The Central Drugs Standard Control Organization (CDSCO) has proposed limiting the use of the same trade name for medications containing different active ingredients. The goal of this initiative is to enhance patient safety, as such a practice can mislead consumers and cause confusion regarding the therapeutic purpose of the drugs.
Reasons for the Regulator's Proposal
The proposal was put forward following submissions indicating that some pharmaceutical companies market drugs with different active pharmaceutical ingredients under a single established brand. The issue was reviewed by the Drug Consultative Committee (DCC), which recommended broader consultations with stakeholders before making a final decision.
Experts' Views on Branding
According to the CDSCO notification, the DCC noted that using one brand for medicines with different components can confuse consumers and create misunderstanding about their therapeutic application. The regulator posted the committee's recommendations on its website and invited industry representatives, healthcare professionals, and other interested parties to discuss the matter.
Dr. Niraj Nishal, Professor at the Department of Medicine, AIIMS, emphasized that the CDSCO consultation is an important measure for ensuring patient safety. He noted that while general branding helps companies gain recognition, the greatest concern is the use of the same primary brand for drugs with different active substances or fixed combinations, as this can lead to errors in prescribing, dispensing, and administering medication.

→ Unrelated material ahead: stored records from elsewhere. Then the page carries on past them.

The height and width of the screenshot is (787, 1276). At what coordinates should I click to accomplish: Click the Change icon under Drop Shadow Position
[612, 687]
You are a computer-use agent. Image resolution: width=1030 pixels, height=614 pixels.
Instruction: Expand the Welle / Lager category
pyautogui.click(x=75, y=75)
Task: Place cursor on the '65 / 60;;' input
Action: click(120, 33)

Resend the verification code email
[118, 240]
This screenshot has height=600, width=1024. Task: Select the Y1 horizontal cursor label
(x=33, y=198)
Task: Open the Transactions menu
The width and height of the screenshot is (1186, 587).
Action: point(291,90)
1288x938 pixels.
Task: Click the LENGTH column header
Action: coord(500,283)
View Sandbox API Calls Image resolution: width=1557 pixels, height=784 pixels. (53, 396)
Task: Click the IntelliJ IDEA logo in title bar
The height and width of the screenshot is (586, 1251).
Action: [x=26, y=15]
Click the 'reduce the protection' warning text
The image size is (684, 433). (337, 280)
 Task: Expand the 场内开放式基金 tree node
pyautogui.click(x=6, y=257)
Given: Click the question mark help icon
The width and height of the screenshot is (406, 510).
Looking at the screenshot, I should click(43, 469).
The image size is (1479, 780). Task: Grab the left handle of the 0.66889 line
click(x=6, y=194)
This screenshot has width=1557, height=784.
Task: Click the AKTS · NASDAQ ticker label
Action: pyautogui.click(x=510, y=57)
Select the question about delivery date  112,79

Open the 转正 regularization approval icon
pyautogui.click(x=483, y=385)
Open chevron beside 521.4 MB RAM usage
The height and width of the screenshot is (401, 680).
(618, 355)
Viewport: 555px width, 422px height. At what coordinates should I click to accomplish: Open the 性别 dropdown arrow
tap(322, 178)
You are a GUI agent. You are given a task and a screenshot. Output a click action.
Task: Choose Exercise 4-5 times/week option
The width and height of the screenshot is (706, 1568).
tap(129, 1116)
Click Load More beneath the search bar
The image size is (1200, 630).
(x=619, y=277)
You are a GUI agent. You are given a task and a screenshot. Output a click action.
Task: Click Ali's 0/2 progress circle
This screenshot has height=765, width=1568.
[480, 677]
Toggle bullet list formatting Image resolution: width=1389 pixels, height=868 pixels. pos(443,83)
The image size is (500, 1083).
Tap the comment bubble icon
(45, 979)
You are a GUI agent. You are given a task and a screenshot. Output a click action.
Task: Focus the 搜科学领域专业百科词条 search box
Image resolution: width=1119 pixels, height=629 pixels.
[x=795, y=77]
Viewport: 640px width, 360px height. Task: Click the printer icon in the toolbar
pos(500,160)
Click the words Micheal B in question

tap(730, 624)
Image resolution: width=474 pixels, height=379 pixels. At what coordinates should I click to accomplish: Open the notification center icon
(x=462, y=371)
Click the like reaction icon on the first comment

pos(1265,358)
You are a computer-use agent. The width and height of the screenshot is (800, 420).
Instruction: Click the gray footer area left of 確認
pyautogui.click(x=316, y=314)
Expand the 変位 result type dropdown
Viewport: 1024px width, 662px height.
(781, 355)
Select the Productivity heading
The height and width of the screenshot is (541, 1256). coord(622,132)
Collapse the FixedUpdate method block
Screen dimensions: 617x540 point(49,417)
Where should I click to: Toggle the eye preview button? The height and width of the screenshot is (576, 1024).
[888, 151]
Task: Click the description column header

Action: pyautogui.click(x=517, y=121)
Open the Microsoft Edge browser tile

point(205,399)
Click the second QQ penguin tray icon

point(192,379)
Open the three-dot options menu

Nishal added that general branding is acceptable when products contain the same active component, such as in different forms or dosages, but extending one parent brand to unrelated medications increases the risk of medication errors.
Requirements for Drug Naming
Dr. Rommel Tikku, Director of Internal Medicine at Max Super Speciality Hospital, Saket, stated that the trade name should denote a specific drug, not an entire group of unrelated medicines. He warned that using one parent brand for drugs with different active ingredients can disorient both patients and medical specialists, increasing the likelihood of medical errors. He also advised that any regulatory changes should be implemented gradually after sufficient consultation with stakeholders.
If this proposal is adopted, a number of pharmaceutical companies may be forced to revise their branding strategies for products sold in different therapeutic categories under a common parent brand.